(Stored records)

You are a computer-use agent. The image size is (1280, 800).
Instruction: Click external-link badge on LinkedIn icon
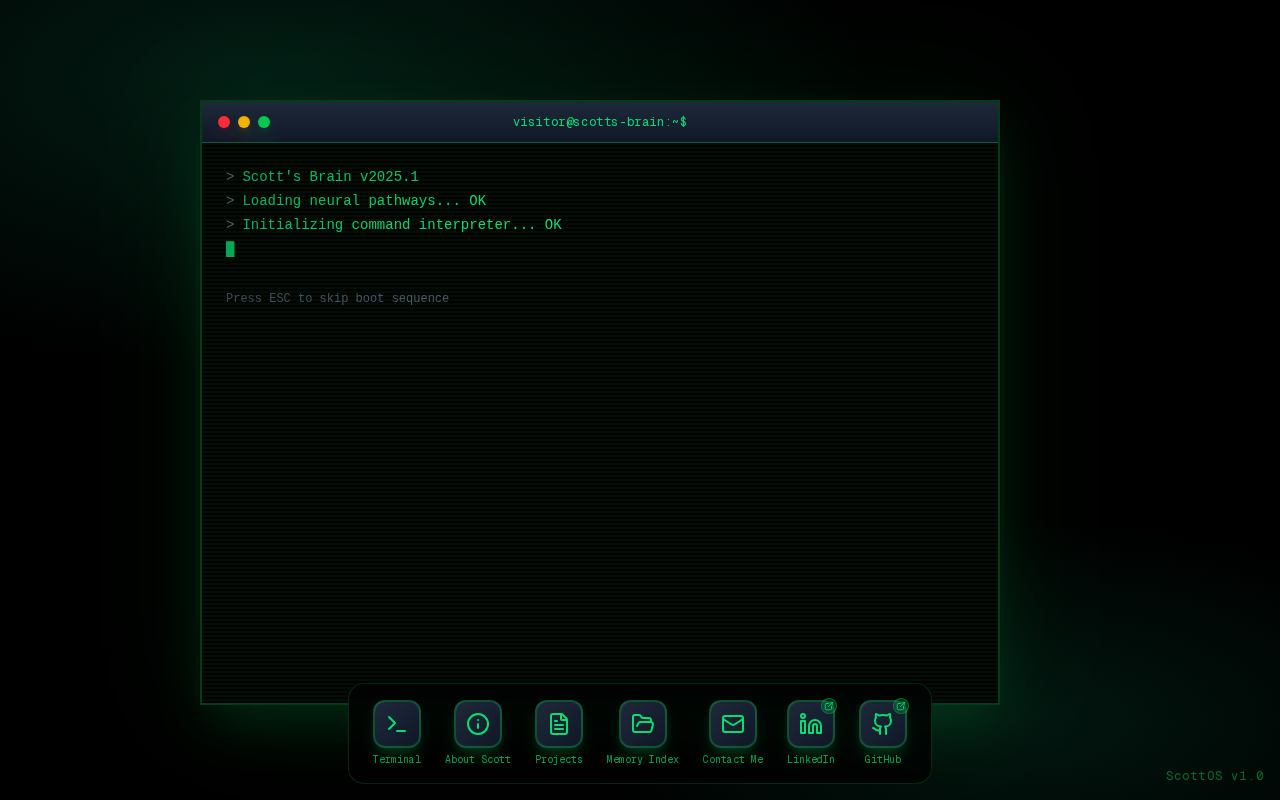829,706
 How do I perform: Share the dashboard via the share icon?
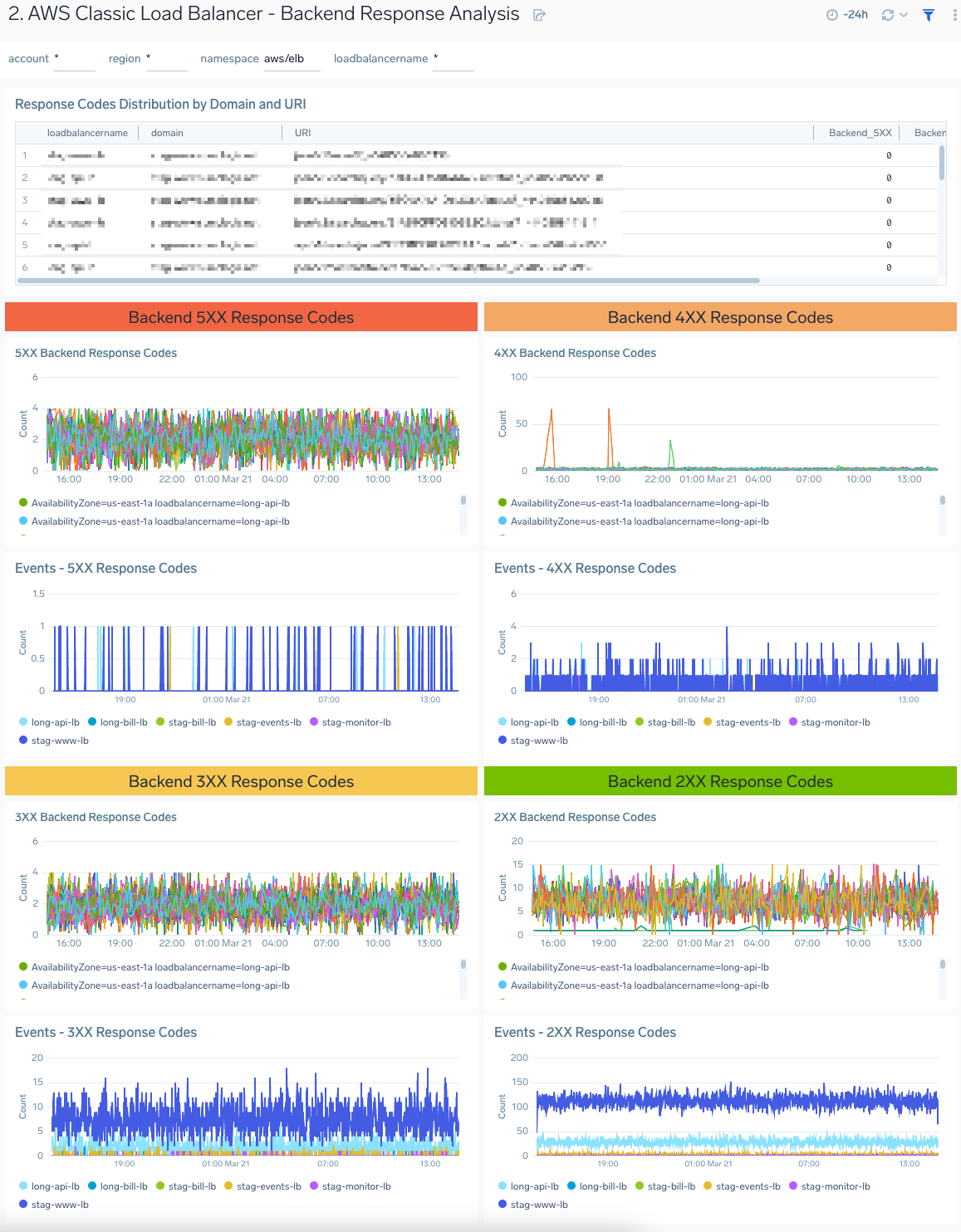click(540, 14)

▶ Work to complete
Repeat exactly the lines above, from the line containing "How do I perform: Share" through the last line of the records, inclusive; omit any pictures.

▶ Response to the task
 How do I perform: Share the dashboard via the share icon?
click(540, 14)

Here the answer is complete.